--- start of RECORD LIST ---

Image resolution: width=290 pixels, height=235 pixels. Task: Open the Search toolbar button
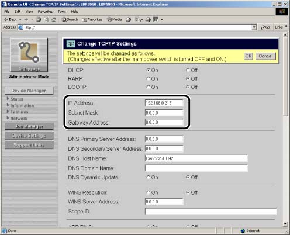coord(70,19)
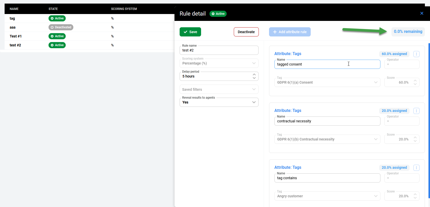Viewport: 430px width, 207px height.
Task: Click the Save button with checkmark
Action: click(190, 32)
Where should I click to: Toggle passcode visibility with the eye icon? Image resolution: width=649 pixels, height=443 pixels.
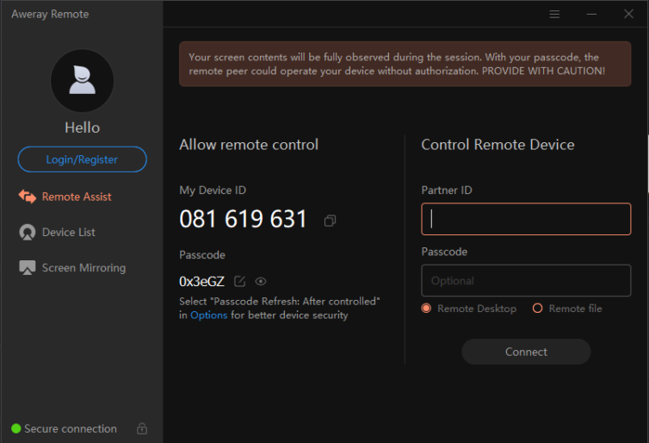[261, 281]
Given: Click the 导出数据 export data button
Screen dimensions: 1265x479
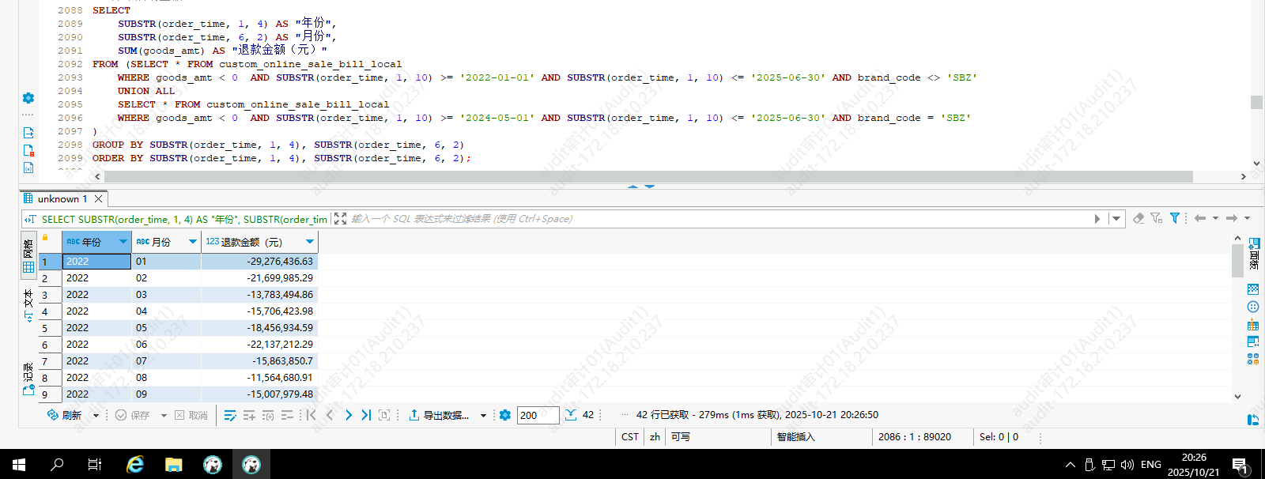Looking at the screenshot, I should [439, 415].
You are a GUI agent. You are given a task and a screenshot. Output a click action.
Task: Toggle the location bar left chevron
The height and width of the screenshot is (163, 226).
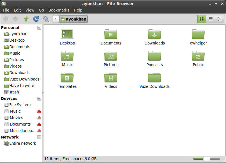point(56,19)
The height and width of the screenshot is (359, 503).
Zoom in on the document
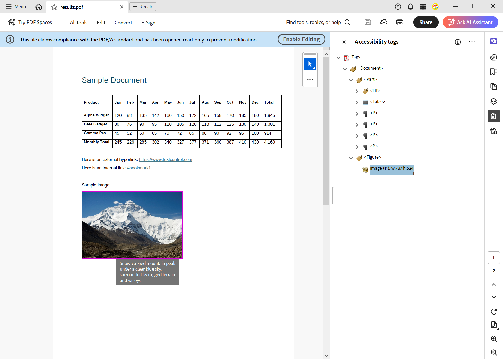[493, 339]
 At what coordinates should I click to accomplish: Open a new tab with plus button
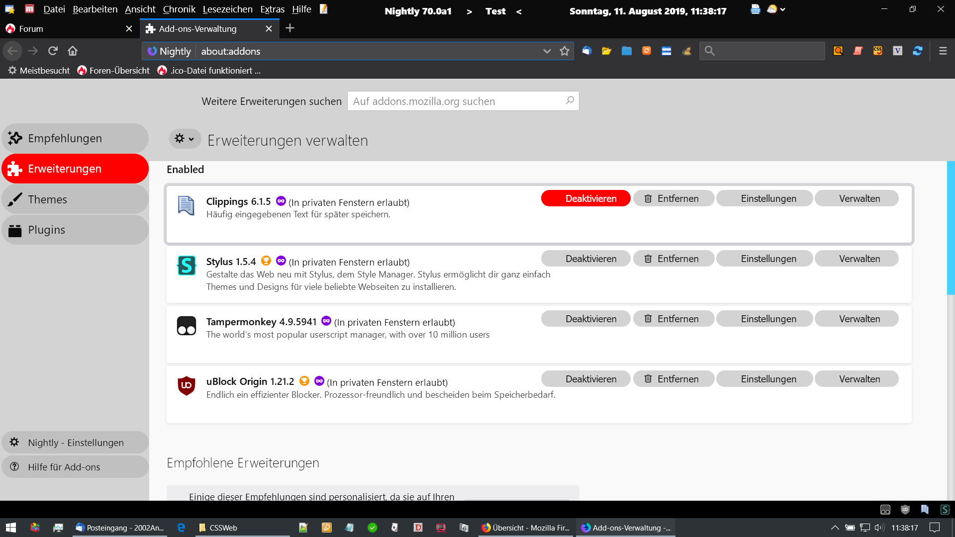[290, 28]
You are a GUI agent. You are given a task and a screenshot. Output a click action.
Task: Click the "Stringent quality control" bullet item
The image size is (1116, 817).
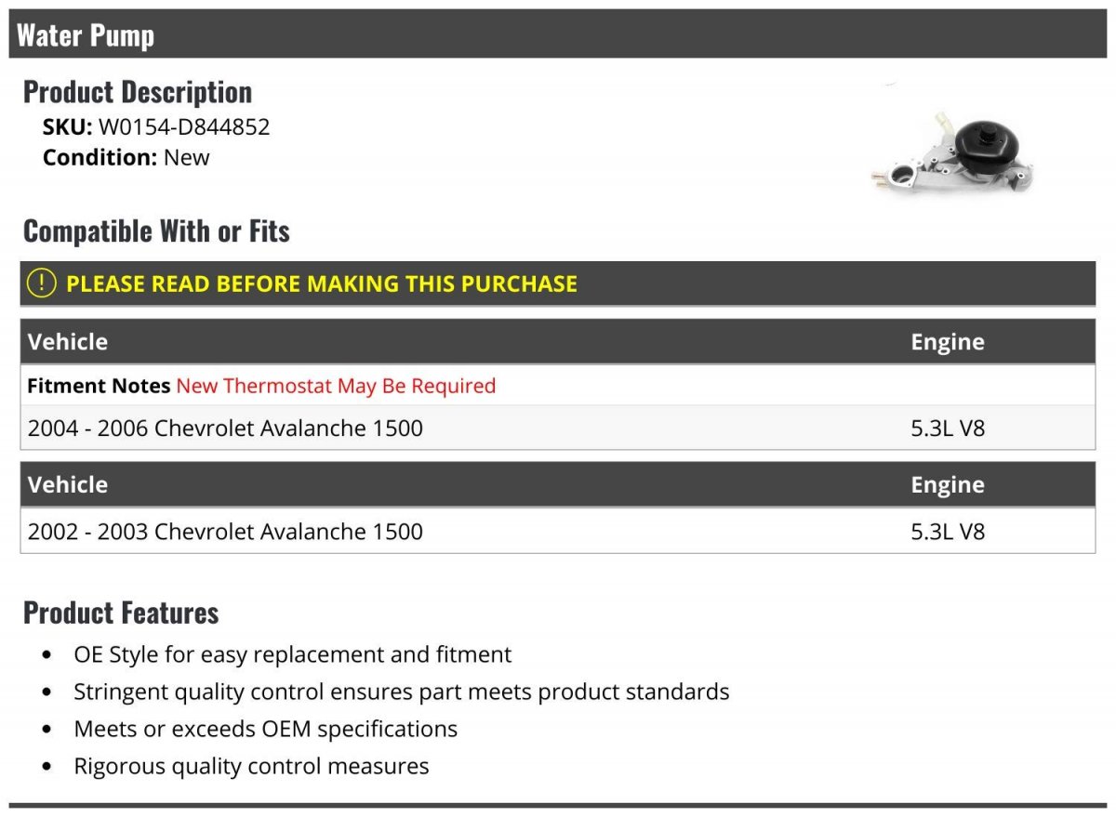tap(401, 692)
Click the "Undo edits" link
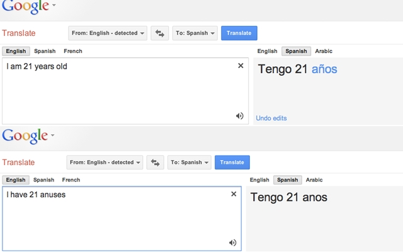 (x=271, y=118)

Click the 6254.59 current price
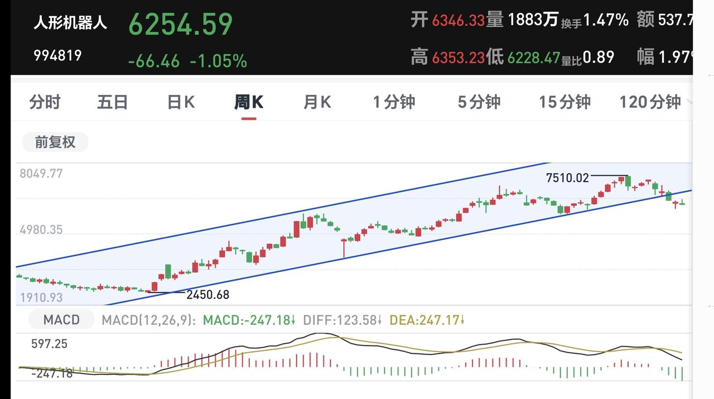coord(181,24)
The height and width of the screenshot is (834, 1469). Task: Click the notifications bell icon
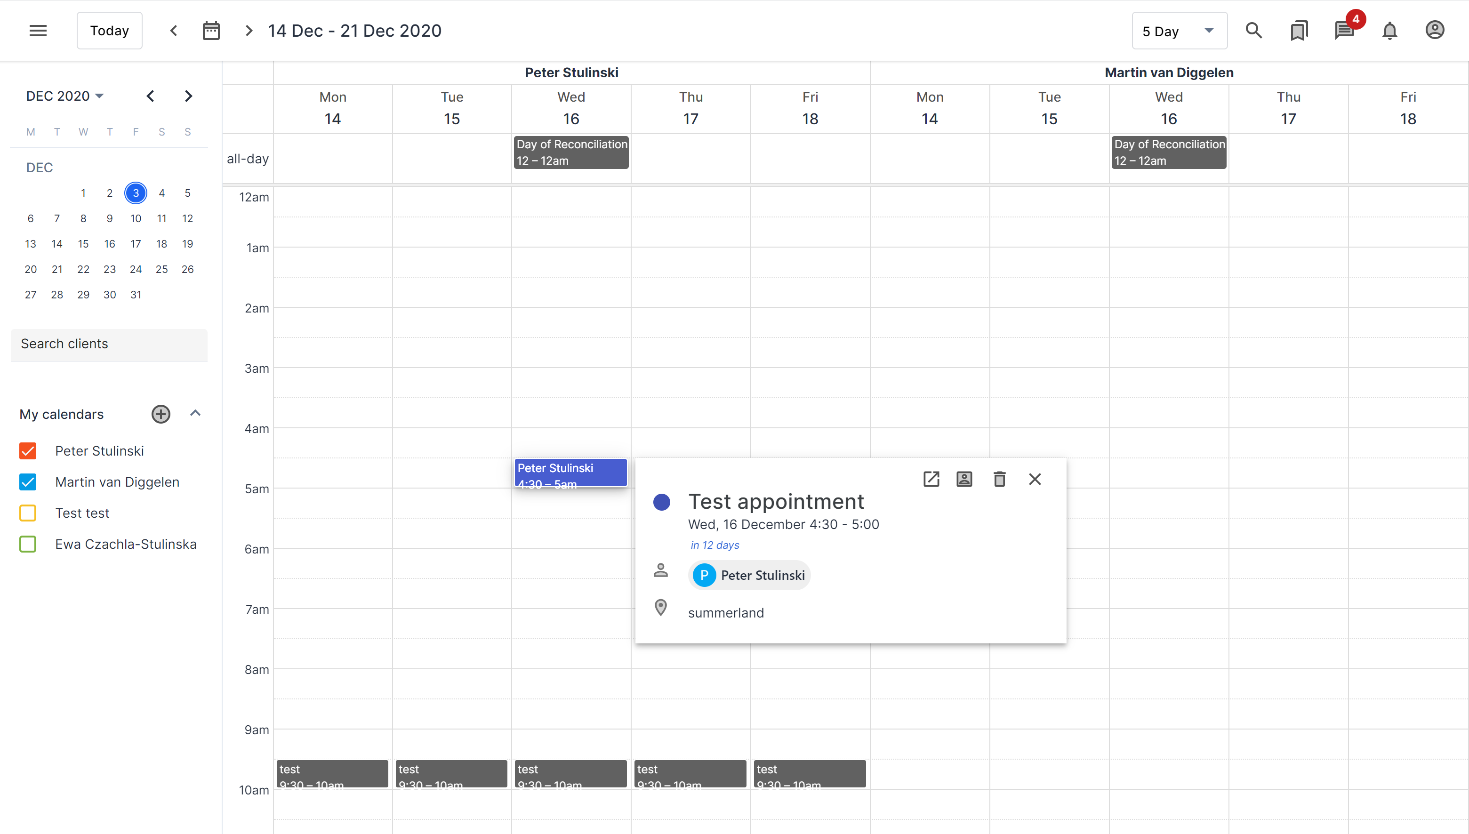pyautogui.click(x=1389, y=30)
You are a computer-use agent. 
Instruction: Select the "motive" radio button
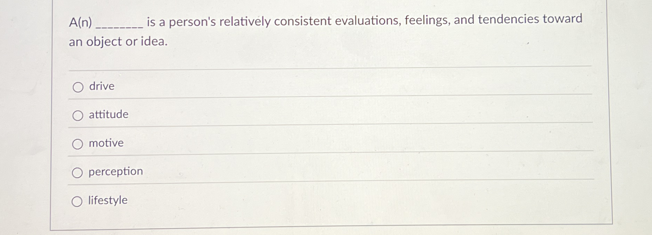click(77, 144)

--- end of RECORD LIST ---

**WHAT IS BEING ASKED**. Convert the material above into a JSON list of strings, one string per line and with blank lines omitted. Leave the pictures out of the list.

**ANSWER TO THE TASK**.
[
  "Image resolution: width=290 pixels, height=235 pixels. Task: Open the Search toolbar button",
  "coord(70,19)",
  "Viewport: 430px width, 207px height.",
  "Task: Click the Save button with checkmark",
  "Action: click(190, 32)",
  "Where should I click to: Toggle passcode visibility with the eye icon? Image resolution: width=649 pixels, height=443 pixels.",
  "[261, 281]",
  "Given: Click the 导出数据 export data button",
  "Screen dimensions: 1265x479",
  "Looking at the screenshot, I should [439, 415].",
  "You are a GUI agent. You are given a task and a screenshot. Output a click action.",
  "Task: Toggle the location bar left chevron",
  "The height and width of the screenshot is (163, 226).",
  "point(56,19)",
  "The height and width of the screenshot is (359, 503).",
  "Zoom in on the document",
  "[493, 339]",
  " At what coordinates should I click to accomplish: Open a new tab with plus button",
  "[290, 28]",
  "You are a GUI agent. You are given a task and a screenshot. Output a click action.",
  "Task: Click the \"Stringent quality control\" bullet item",
  "The image size is (1116, 817).",
  "tap(401, 692)",
  "Click the \"Undo edits\" link",
  " (x=271, y=118)",
  "Click the 6254.59 current price",
  "coord(181,24)",
  "The height and width of the screenshot is (834, 1469). Task: Click the notifications bell icon",
  "pyautogui.click(x=1389, y=30)",
  "You are a computer-use agent. ",
  "Instruction: Select the \"motive\" radio button",
  "click(77, 144)"
]